[Dataset entries]
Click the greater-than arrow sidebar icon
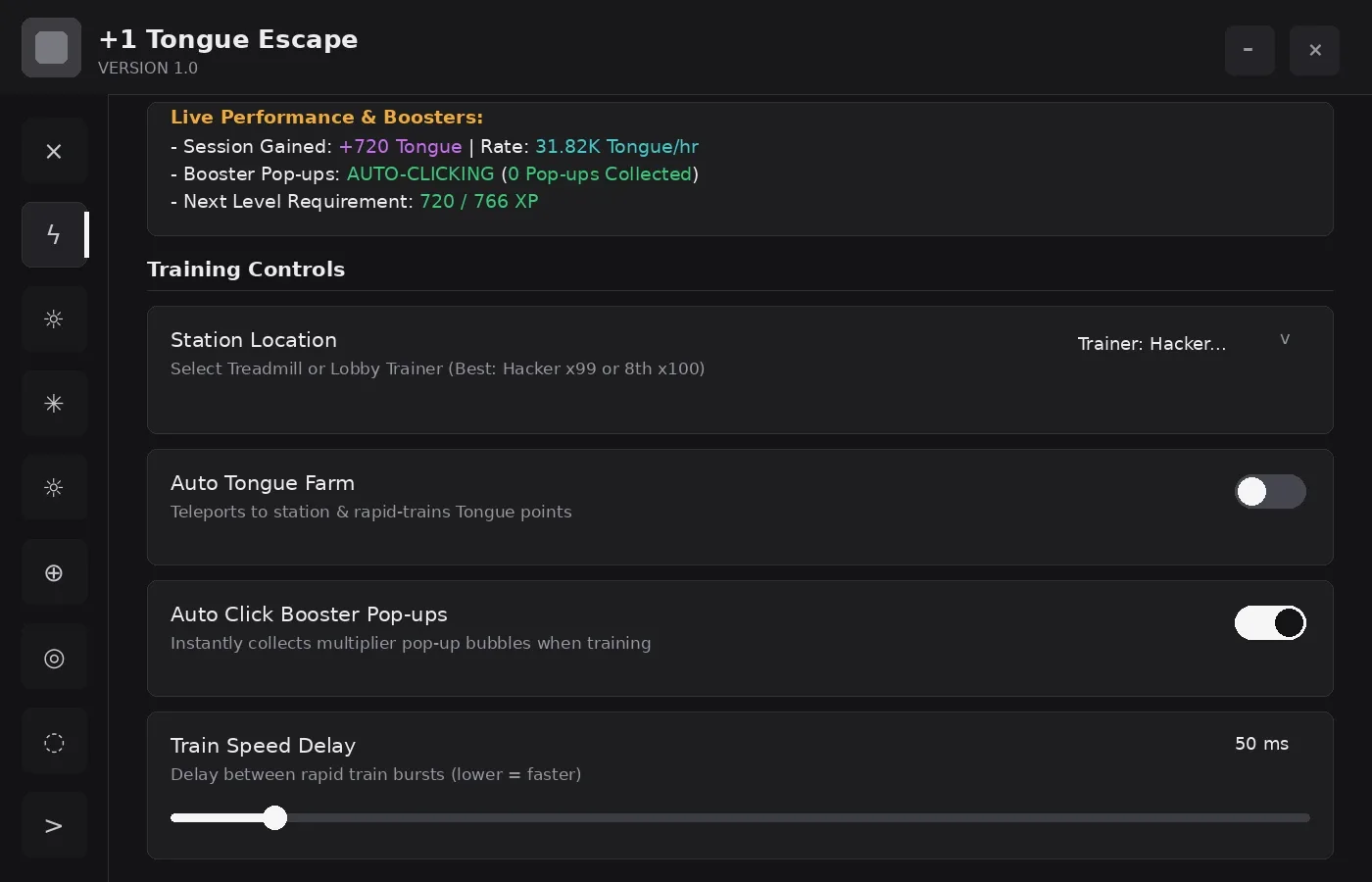This screenshot has width=1372, height=882. tap(54, 826)
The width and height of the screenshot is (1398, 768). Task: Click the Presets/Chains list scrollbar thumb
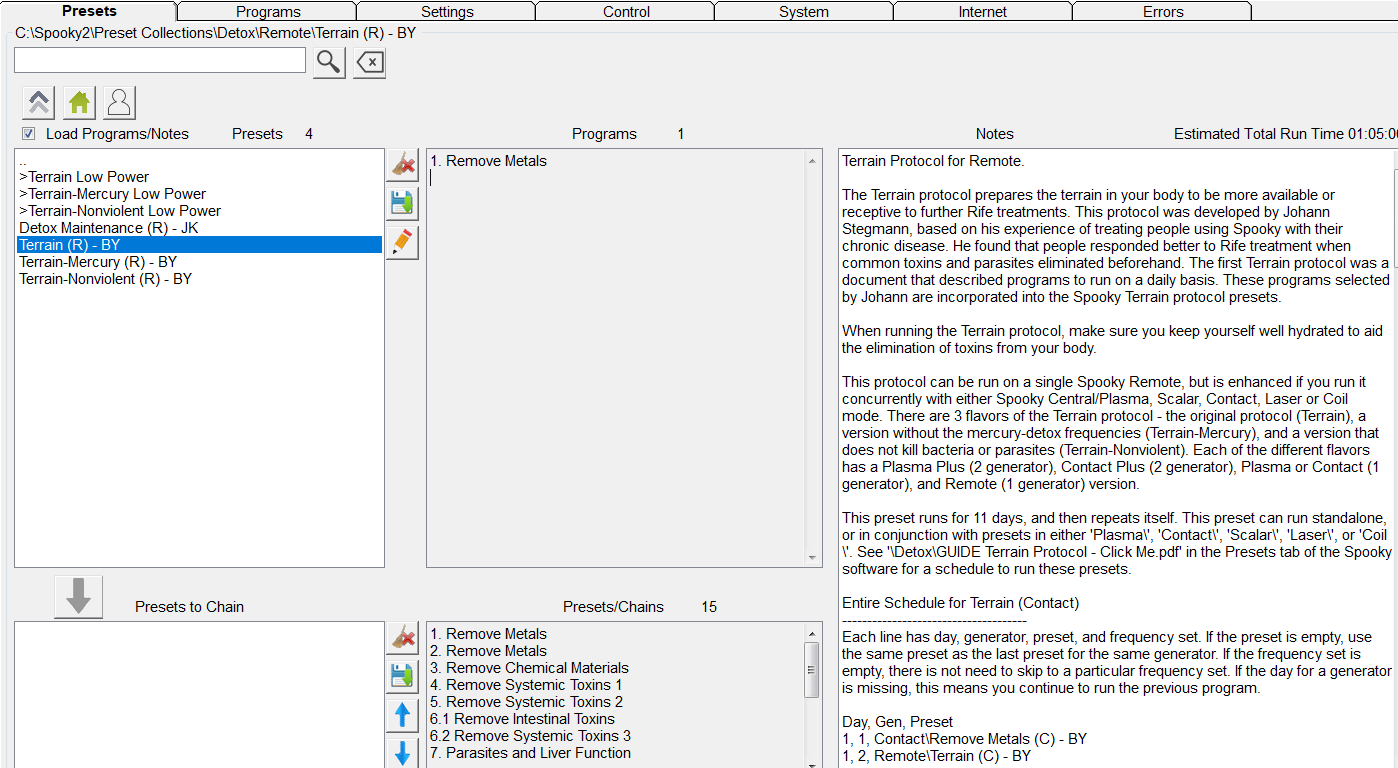(812, 669)
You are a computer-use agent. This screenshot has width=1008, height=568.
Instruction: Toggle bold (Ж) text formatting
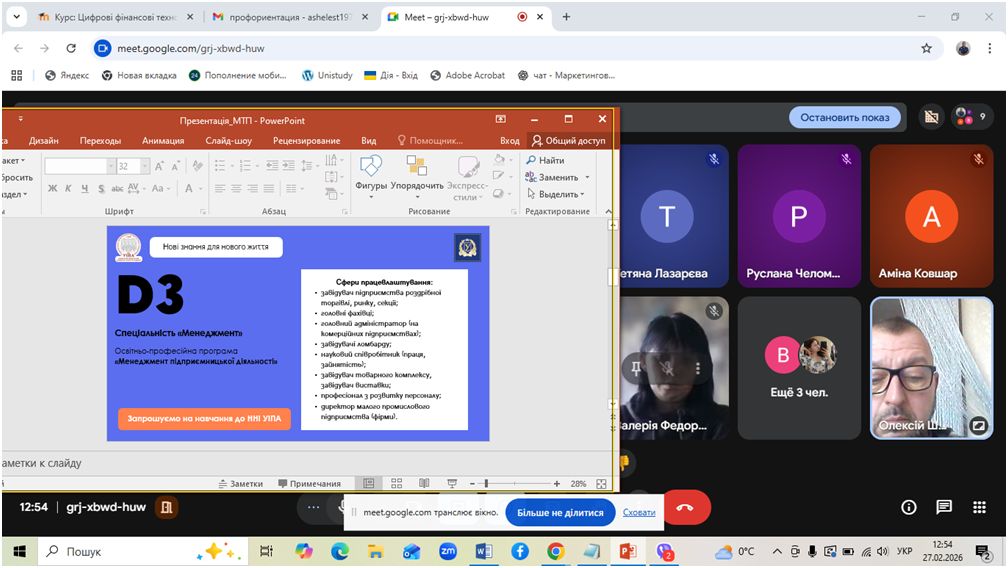pos(55,188)
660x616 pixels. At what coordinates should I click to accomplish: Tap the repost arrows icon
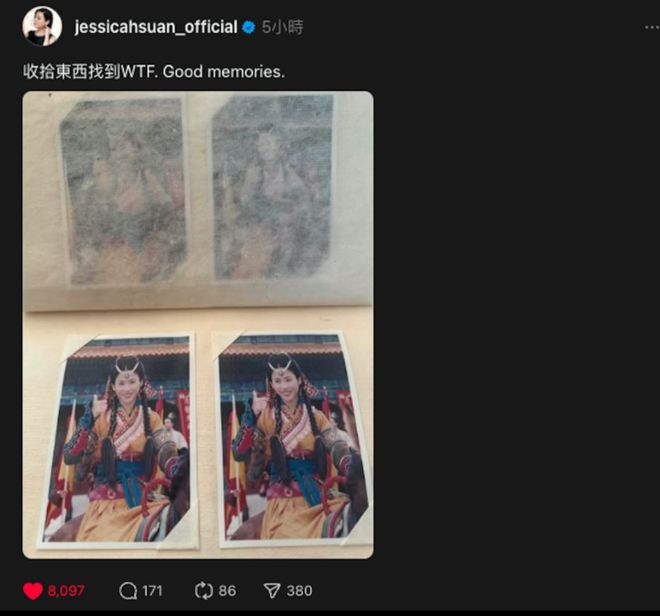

• **WHAT IS BEING ASKED**:
Copy out nothing but the lines from the beginning of the records through the one that contains "You are a computer-use". Skip the pictures.

• **WRITTEN ANSWER**:
Click the greater-than arrow sidebar icon
This screenshot has width=1372, height=882. tap(54, 826)
The width and height of the screenshot is (1398, 768). Task: Click the Presets/Chains list scrollbar thumb
(812, 669)
You are a computer-use agent. This screenshot has width=1008, height=568.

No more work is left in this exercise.